0.15 Skeletal system module 16: synovial joints  (Page 2/24)

Additional structures associated with synovial joints

Additional structures located outside of a synovial joint serve to prevent friction between the bones of the joint and the overlying muscle tendons or skin. A bursa    (plural = bursae) is a thin connective tissue sac filled with lubricating liquid. They are located in regions where skin, ligaments, muscles, or muscle tendons can rub against each other, usually near a body joint ( [link] ). Bursae reduce friction by separating the adjacent structures, preventing them from rubbing directly against each other.

Bursae

Types of synovial joints

Synovial joints are subdivided based on the shapes of the articulating surfaces of the bones that form each joint. The six types of synovial joints are pivot, hinge, condyloid, saddle, plane, and ball-and socket-joints ( [link] ).

Types of synovial joints

Pivot joint

At a pivot joint    , a rounded portion of a bone is enclosed within a ring formed partially by another bone and partially by a ligament. The bone rotates within this ring. The rotation is around a single axis, such as the joint formed by the atlas and axis of the vertebral column.

Hinge joint

In a hinge joint    , end of one bone articulates with end of the adjoining bone . This type of joint allows only for bending and straightening motions along a single axis. A good example is the elbow joint, with the articulation between humerus and the the ulna. Other hinge joints of the body include the knee, ankle, and interphalangeal joints between the phalanx bones of the fingers and toes.

Condyloid joint

At a condyloid joint or ellipsoid joint , the shallow depression at the end of one bone articulates with a rounded structure from an adjacent bone or bones The knuckle joints of the hand are found at the base of the fingers. Another example is the radiocarpal joint of the wrist.

Saddle joint

At a saddle joint    , both of the articulating surfaces for the bones have a saddle shape as found in the base of the thumb. This allows the two bones to fit together like a rider sitting on a saddle. This joint provides the thumb the ability to move away from the palm of the hand along two planes. Thus, the thumb can move within the same plane as the palm of the hand, or it can jut out anteriorly, perpendicular to the palm.

Plane joint

At a plane joint    (gliding joint), the articulating surfaces of the bones are flat or slightly curved and of approximately the same size, which allows the bones to slide against each other. The motion at this type of joint is usually small and tightly constrained by surrounding ligaments. Based only on their shape, some plane joints can allow multiple movements, including rotation. Plane joints are found between the carpal bones of the wrist or tarsal bones of the foot.

Ball-and-socket joint

The joint with the greatest range of motion is the ball-and-socket joint    . At these joints, the rounded head of one bone (the ball) fits into the concave articulation (the socket) of the adjacent bone. The hip joint and the shoulder joint are the only ball-and-socket joints of the body. At the hip joint, the head of the femur articulates with the acetabulum of the hip bone, and at the shoulder joint, the head of the humerus articulates with the scapula.
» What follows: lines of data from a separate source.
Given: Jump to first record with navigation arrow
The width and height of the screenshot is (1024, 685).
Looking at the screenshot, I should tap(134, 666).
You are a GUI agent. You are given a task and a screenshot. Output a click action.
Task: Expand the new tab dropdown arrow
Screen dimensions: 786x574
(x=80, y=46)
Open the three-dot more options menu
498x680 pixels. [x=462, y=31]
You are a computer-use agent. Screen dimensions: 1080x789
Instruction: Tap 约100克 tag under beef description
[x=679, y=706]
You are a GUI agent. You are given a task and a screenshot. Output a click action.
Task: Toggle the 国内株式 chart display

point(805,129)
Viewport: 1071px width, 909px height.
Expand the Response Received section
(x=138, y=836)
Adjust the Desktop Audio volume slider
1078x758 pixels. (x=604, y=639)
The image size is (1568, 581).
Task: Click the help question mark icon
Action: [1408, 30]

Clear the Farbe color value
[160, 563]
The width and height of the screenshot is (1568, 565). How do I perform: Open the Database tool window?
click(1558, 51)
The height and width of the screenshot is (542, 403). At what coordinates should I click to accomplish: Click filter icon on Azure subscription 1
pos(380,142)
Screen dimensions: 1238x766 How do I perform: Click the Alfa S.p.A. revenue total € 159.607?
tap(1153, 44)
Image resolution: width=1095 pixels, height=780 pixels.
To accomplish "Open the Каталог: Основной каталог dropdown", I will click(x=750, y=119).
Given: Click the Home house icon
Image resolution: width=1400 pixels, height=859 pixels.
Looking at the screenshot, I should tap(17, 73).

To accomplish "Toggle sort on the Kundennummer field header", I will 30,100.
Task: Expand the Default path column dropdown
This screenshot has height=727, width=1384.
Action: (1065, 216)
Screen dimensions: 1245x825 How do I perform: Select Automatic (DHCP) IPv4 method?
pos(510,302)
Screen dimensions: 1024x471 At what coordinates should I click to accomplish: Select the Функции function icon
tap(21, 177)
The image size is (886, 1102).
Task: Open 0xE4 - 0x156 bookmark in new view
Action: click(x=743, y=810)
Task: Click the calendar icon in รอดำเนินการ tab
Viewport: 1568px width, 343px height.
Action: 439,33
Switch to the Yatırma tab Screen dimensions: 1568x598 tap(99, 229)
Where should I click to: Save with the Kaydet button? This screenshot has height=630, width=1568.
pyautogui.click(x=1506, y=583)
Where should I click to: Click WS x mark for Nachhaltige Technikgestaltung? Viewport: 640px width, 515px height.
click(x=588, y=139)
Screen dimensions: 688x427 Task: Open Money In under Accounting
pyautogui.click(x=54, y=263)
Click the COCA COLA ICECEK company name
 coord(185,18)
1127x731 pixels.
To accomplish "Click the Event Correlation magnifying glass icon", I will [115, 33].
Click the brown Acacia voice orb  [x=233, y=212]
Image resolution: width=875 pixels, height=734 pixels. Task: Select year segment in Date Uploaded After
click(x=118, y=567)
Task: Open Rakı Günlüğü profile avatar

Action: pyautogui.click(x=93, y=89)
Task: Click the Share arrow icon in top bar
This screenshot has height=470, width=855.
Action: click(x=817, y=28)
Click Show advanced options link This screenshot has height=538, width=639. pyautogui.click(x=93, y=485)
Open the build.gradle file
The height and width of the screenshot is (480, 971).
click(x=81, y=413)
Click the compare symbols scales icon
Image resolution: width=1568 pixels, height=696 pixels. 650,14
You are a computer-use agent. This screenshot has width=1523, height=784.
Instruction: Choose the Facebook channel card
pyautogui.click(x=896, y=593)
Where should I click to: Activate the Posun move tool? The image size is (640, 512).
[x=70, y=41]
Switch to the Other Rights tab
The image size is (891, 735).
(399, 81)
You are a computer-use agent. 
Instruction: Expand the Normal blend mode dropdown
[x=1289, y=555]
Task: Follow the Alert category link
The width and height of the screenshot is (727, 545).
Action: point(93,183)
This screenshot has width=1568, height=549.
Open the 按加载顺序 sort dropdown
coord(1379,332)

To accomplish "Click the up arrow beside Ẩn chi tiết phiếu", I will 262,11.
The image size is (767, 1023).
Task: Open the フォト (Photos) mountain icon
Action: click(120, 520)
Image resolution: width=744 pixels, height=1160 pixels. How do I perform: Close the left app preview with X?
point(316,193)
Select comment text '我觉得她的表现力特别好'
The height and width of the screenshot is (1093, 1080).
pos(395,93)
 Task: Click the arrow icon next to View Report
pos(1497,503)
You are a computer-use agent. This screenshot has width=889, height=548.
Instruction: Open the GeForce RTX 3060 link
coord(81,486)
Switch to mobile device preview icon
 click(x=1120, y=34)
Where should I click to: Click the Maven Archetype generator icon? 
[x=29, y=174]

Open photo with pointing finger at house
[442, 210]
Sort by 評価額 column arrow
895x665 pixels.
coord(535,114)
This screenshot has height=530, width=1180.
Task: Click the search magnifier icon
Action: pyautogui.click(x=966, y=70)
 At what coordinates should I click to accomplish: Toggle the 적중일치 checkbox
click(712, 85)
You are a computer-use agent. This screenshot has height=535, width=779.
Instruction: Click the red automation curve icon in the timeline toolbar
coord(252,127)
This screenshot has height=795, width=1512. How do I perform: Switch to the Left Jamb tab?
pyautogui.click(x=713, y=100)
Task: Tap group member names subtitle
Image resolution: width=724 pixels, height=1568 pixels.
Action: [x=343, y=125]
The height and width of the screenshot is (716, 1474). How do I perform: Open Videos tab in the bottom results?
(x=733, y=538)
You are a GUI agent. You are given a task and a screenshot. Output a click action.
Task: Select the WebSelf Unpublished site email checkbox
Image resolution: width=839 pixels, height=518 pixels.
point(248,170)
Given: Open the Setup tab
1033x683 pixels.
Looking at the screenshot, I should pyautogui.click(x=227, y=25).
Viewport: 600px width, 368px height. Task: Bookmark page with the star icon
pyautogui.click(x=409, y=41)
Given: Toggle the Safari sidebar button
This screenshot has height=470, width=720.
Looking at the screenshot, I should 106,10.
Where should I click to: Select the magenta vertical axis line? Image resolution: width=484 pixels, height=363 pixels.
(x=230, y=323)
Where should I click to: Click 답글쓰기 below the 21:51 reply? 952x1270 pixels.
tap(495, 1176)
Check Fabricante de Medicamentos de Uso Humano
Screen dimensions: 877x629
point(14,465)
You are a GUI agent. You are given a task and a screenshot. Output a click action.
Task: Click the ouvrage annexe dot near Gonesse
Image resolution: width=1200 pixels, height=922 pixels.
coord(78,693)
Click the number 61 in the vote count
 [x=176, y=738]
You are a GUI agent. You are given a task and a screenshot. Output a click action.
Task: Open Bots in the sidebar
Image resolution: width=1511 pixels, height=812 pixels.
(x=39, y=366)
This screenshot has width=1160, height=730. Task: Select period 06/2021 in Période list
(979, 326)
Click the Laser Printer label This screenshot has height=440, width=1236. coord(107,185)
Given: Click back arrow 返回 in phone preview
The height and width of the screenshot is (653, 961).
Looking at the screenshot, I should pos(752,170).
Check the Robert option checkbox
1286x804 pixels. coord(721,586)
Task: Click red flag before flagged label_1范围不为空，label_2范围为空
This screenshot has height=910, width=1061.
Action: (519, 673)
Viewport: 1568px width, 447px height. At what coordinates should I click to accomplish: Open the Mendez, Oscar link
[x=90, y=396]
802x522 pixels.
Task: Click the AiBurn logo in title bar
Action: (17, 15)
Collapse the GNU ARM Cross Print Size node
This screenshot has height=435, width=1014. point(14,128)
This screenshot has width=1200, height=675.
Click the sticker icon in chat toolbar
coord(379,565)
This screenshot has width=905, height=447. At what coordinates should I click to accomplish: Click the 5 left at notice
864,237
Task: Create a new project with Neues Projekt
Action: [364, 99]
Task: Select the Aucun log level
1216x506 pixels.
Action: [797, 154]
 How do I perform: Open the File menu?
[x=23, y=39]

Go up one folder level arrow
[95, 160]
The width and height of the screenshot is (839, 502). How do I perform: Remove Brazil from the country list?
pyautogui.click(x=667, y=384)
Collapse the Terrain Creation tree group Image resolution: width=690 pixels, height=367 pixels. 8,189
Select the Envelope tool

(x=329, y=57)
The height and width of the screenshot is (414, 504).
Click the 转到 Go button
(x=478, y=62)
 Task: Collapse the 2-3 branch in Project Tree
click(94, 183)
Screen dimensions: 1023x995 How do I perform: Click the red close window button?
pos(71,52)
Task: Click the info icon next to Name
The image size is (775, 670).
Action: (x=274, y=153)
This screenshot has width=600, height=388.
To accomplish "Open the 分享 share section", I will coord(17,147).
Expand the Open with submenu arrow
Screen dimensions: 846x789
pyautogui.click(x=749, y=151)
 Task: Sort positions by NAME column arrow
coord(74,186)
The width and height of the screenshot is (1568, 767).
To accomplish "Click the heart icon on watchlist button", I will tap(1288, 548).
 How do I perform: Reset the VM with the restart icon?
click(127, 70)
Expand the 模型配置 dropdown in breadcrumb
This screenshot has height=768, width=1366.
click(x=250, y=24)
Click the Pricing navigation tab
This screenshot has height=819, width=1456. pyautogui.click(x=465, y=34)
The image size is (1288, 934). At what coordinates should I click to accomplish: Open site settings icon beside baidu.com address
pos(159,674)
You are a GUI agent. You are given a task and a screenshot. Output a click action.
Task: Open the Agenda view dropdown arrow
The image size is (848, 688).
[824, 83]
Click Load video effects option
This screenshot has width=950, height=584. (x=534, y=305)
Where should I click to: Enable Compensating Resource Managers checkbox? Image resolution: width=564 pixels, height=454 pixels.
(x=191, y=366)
Ball-and-socket joints are classified functionally as multiaxial joints. The femur and the humerus are able to move in both anterior-posterior and medial-lateral directions and they can also rotate around their long axis. The shallow socket formed by the scapula allows the shoulder joint an extensive range of motion. In contrast, the deep socket of the acetabulum and the strong supporting ligaments of the hip joint serve to constrain movements of the femur, reflecting the need for stability and weight-bearing ability at the hip.